Objective: To analyse the safety and efficacy of replacing the protease inhibitor (PI) by nevirapine (NVP) in subjects experiencing a long-term control of virus replication under a triple PI-containing antiretroviral combination.
Design: Prospective evaluation of 138 HIV-positive subjects with plasma viral load below 50 HIV-RNA copies/ml for the last 6 months under a triple PI-containing regimen, who were randomly assigned to either replace the PI by NVP (n = 104) or continue on the same treatment (n = 34).
Methods: Viral load, CD4 count, lipid profile, body-shape features, and quality of life parameters were all assessed at the time of randomization and every 3 months thereafter.

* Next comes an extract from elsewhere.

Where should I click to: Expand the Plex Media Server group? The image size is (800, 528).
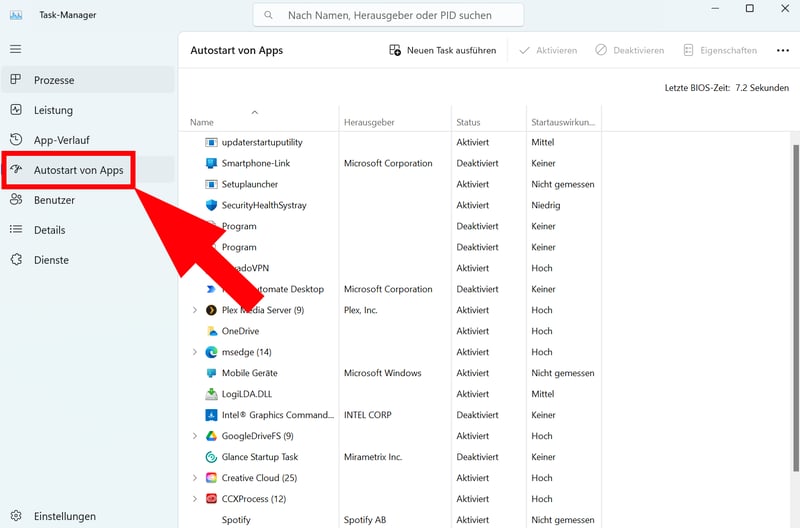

Results: In an intent-to-treat analysis, a rebound in viral load occurred in 11% of subjects during the first 6 months after replacing the PI by NVP, whereas it appeared in 29% of those who remained on PI (P = 0.007). Treatment failure was related to lack of adherence in 90% of subjects on PI, but only in 22% of those receiving NVP (P = 0.006). The CD4 cell count outcome did not differ significantly comparing both groups at 6 months, although in patients receiving NVP an average reduction of 35 x 10(6) cells/l was observed, whereas in those on PI a positive trend was still recorded (+54 x 10(6) cells/l). At the time of randomization, 77.5 and 57.5% of subjects had cholesterol and triglyceride values above 200 mg/dl, respectively. No significant changes in the lipid profile were observed in any of the groups thereafter. Body-shape abnormalities were recorded in 70% of persons at the time of randomization, and partially reversed at 6 months in 50% of subjects who replaced the PI by NVP. A quality of life score recorded a significant improvement in subjects who switched to NVP compared with those who continued on PI.
Conclusions: The replacement of PI by NVP seems to be safe both virologically and immunologically, provides a significant improvement in the quality of life and in half of patients ameliorate lipodystrophic body-shape changes at 6 months, although serum lipid abnormalities still remain unmodified.